== TESTO FORNITO ==
────
Davanti alla fiammata dell‘inflazione, la Banca centrale europea conferma che in autunno smetterà di acquistare titoli di Stato dei Paesi dell’Eurozona. Facendo però in questo modo venire meno un paracadute che è stato provvidenziale per gli Stati più esposti agli umori dei mercati come l’Italia gravata da un debito intorno al 150% del pil. Subito dopo potrebbe rialzare i tassi. Risultato: dopo la riunione del direttivo dell’Eurotower e la conferenza stampa della presidente, Christine Lagarde, il rendimento dei Btp italiani si è impennato fino al 2,49%, in rialzo di 11 punti base, e lo spread si è allargato a 165 punti base. I titoli di Stato italiani sono quelli che stanno perdendo più terreno in Europa. A poco è valso che Lagarde, attenta a non ripetere lo scivolone del marzo 2020, abbia assicurato che di fronte a qualunque allargamento dei differenziali “il principio che applicheremo è la flessibilità” (degli acquisti di bond), “due anni fa ciò è stato necessario e ci siamo mossi prontamente. Faremo esattamente lo stesso, ci muoveremo prontamente“.
────
[Voci di dati salvate]
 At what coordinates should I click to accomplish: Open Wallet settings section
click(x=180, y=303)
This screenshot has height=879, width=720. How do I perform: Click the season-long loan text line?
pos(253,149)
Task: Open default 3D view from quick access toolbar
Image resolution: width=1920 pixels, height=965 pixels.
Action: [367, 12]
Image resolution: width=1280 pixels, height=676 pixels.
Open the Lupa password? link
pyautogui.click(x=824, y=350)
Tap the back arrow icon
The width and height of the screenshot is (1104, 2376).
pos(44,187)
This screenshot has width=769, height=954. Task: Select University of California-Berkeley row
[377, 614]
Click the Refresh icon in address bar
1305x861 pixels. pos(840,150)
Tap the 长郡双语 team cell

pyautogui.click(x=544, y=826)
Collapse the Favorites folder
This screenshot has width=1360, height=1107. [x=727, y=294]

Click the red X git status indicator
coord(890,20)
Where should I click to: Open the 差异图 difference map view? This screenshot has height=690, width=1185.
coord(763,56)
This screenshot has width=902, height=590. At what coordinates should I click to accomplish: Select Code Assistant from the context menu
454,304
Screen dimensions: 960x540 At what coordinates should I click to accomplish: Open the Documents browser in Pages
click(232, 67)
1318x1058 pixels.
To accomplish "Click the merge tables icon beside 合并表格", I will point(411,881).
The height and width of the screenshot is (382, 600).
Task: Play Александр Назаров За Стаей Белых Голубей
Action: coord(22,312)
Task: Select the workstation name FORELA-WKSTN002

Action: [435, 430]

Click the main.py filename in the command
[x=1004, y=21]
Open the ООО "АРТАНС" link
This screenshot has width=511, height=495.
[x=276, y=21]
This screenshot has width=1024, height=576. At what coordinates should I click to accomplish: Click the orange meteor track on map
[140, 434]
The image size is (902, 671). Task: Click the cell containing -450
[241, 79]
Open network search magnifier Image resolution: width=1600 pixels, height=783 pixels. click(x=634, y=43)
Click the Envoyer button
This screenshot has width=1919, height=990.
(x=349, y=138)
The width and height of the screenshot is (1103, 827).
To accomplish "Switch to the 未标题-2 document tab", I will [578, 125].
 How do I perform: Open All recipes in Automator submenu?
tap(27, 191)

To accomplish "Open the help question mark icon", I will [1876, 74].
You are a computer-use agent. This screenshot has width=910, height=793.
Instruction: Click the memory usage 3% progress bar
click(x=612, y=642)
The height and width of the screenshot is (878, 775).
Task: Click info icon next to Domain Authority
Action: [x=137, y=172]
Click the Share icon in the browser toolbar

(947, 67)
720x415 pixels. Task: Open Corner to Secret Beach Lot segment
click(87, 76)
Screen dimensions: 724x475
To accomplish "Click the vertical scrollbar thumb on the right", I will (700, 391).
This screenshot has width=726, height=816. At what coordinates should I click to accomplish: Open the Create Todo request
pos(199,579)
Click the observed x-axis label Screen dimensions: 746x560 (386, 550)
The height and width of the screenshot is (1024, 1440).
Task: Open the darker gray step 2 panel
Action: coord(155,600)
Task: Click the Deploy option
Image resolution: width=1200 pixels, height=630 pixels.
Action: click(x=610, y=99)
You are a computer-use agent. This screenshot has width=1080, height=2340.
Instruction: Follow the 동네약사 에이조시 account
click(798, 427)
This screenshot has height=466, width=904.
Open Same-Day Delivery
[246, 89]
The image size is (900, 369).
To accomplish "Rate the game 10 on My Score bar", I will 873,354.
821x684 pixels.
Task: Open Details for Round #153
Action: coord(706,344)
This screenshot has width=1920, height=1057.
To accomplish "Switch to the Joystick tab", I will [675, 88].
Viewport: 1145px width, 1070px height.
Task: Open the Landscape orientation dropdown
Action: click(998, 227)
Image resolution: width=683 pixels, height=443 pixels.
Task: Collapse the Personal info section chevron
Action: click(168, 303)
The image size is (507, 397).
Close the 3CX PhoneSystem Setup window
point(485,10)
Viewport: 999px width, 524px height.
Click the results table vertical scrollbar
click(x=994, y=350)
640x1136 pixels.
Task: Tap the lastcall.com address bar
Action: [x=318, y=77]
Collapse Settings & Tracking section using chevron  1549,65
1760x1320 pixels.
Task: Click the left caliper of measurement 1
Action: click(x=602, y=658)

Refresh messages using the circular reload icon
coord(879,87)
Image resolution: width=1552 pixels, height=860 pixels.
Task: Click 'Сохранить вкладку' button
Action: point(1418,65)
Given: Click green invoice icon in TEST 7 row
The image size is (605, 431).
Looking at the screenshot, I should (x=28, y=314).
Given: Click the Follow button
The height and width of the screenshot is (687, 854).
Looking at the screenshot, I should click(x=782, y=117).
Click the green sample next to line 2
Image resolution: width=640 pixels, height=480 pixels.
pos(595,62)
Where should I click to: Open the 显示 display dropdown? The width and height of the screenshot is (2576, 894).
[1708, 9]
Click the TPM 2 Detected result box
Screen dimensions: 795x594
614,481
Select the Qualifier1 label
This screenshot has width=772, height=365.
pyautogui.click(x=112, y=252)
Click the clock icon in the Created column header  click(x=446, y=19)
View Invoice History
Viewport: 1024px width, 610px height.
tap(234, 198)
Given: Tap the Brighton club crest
────
== CONSEGNA ==
Prosegui il testo sulla Bce e lo spread dei Btp italiani, riprendendo subito dopo la sua ultima frase.

== RISPOSTA ==
Il Consiglio della Bce nel comunicato dopo la riunione del board ha riecheggiato il “whatever it takes” di Mario Draghi applicandolo al livello dei prezzi: il board “intraprenderà qualsiasi azione necessaria” – “whatever action is needed” – “per adempiere il mandato di perseguire la stabilità dei prezzi e per contribuire a preservare la stabilità finanziaria”. Il percorso è segnato: gli acquisti di titoli di Stato “saranno pari a 40 miliardi di euro ad aprile, 30 miliardi di euro a maggio e 20 miliardi di euro a giugno“, scrive il direttivo, e “dovrebbero concludersi nel terzo trimestre. La calibrazione degli acquisti netti per il terzo trimestre sarà guidata dai dati e rifletterà l’evolversi della valutazione delle prospettive da parte del Consiglio direttivo”. Nel meeting di giugno verrà presa la decisione finale sullo stop. ‘Un po’ di tempo dopo’ arriverà la stretta con il rialzo dei tassi. Il tempo non è ancora stato quantificato ma come ha spiegato Lagarde “può essere tra una settimana o tra diversi mesi”.
“Dal comunicato e dalle parole della Lagarde è emersa una sorta di presa di tempo e rinvio delle decisioni a giugno”, commenta Antonio Cesarano, Chief Global Strategist di Intermonte, “concedendo alle presumibili maggiori pressioni dei falchi (dopo il marcato rialzo dell’inflazione) sul fatto che gli argomenti a favore di uno stop del Qe nel terzo trimestre diventano ancora più forti”. Lagarde, osserva Cesarano, “ha dato ‘un colpo alla botte ed uno al cerchio’ enfatizzando sia il rischio al rialzo per l’inflazione sia quello al ribasso per la crescita, sottolineando come dall’ultimo lending survey condotto tra le banche dell’area sia emersa l’intenzione di applicare credit standard più restrittivi nei prossimi mesi”.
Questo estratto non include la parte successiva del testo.